At 9:59 p.m., after about 40 seconds of silence, Perez asked Colon to start at the beginning.

Colon said, “Man, I’m starting to say just f--- it, get a lawyer, man cause—”

Perez interrupted, “Okay, listen. I will talk to the state’s attorney, okay?”

Colon replied, “I need a guarantee, man.”

“I cannot give you a guarantee,” Perez said.

Beginning at 10:03 p.m., Colon began recounting that he knew Villa and Clay both had guns and were planning a robbery. He said he dropped them off by a fire hydrant, made a U-turn, and parked. He said he was parked with his back to the store. “When I heard the shots, all I heard was the shots, and, like, literally a minute later, the doors open…they jumped in the car, I drove off.”

The detectives left the room at 10:41 p.m. and returned at 10:57 p.m. to ask about some details. Colon said, “I’m implicating myself because I wanna get out of here.” He said he was a compulsive liar and that his account was false. “I’m thinking that’s the fastest way to get out of here, so I’m telling you…what you wanna hear so I can get the f--- out of here.”

Colon then denied he was the driver and said he learned everything from Villa. Perez replied, “You’re lying now, okay? I don’t think you were lying before. That was probably the most honest I’ve heard you yet.”

The detectives left the room and returned over the next hour. At 11:45 p.m., Perez told Colon to “calm down.” Offered food, drink and a cigarette, Colon accepted the cigarette. At 11:46 p.m., after Perez left to find a lighter, Colon asked, “is there any way that we can get, like, a public defender to come in—”

“Hold on, Hold on,” Hillman declared.

“And then—” Colon continued.

“Hold up,” Hillman said. “Listen. Cool it. I want you to relax. Let’s have this smoke. Just kick back, relax for a few minutes, all right? Maybe, you got—you sure you don’t want something to eat? It’s been a while, right? What do you want?”

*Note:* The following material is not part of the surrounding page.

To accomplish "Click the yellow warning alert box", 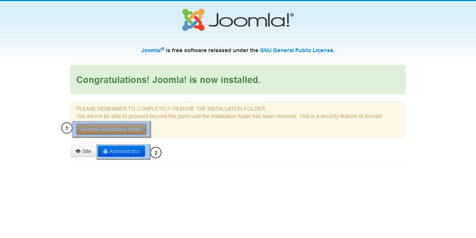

At 11:47 p.m., Perez came back and Hillman said he would go get Colon a hamburger. Perez lit Colon’s cigarette and asked Colon if he was “cool.”

‘I’m cool, man,” Colon replied. ‘I’m just scared, man.”

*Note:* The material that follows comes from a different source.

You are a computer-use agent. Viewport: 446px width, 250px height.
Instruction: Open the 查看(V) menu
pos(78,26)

“I know you’re scared,” Perez said.

“This shit–“ Colon began.

“Okay, but listen,” Perez said.

“This is what I thought about,” Colon said.

Perez said, “Would you just tell me this much, okay, so we can continue. All right, cause I don’t want to stop, okay. I want to help you out, okay? Are you going to help me out?”

Colon nodded.

“Okay?” Perez said. “Tell me about what you said, just…that, okay, you were driving that…car, okay, [while the] boys did the deed, correct, yes or no?”

“Correct,” Colon said.

Colon again said he feared going to prison for the rest of his life. “Don’t think like that,” Perez said. Both detectives left the room to get Colon his food.

At 11:52 p.m., Colon knocked on the door and asked to speak to his girlfriend. When Perez offered to go to her home and get her, Colon changed his mind.

“Man…I can’t go to jail,” Colon repeated. He said he would be killed because he was informing on fellow gang members.

“Bro,” Perez said, “You’re at this point now where you’re gonna have to let us worry about that, okay? You’re gonna have to trust us, alright, with that bullshit. I told you this a hundred times, okay? ‘Cause you did not do the shooting, okay? You did not kill that police officer, okay? And don’t you think it would help us to get somebody like you to [obscenity] tell the truth, okay?”

At 12:29 a.m., Perez left to see if the food had arrived. Colon told Hillman he “felt just horrible” that he had anything to do with Lewis getting killed. He said he would never think of killing someone unless they did something to his daughters. “Besides that, I wouldn’t hurt nobody,” Colon. He said he wanted the money to support his family.

Perez came into the room with the food at 12:30 a.m. At 12:42 a.m., both detectives were out of the room when Colon knocked on the door. He said he was feeling nauseous and was taken to the bathroom.

At 12:42 a.m., Perez brought Colon back to the room and Colon said, “I’m gonna try in a minute. I’m gonna let it calm—got a smoke, please?”

Perez gave Colon a cigarette and said, “Listen, I want you to relax, okay? I’m gonna give you a minute to [obscenity] chill out, eat your food, all right? And then we’ll [obscenity] talk some more, but you know what, man, you’re doing…great.”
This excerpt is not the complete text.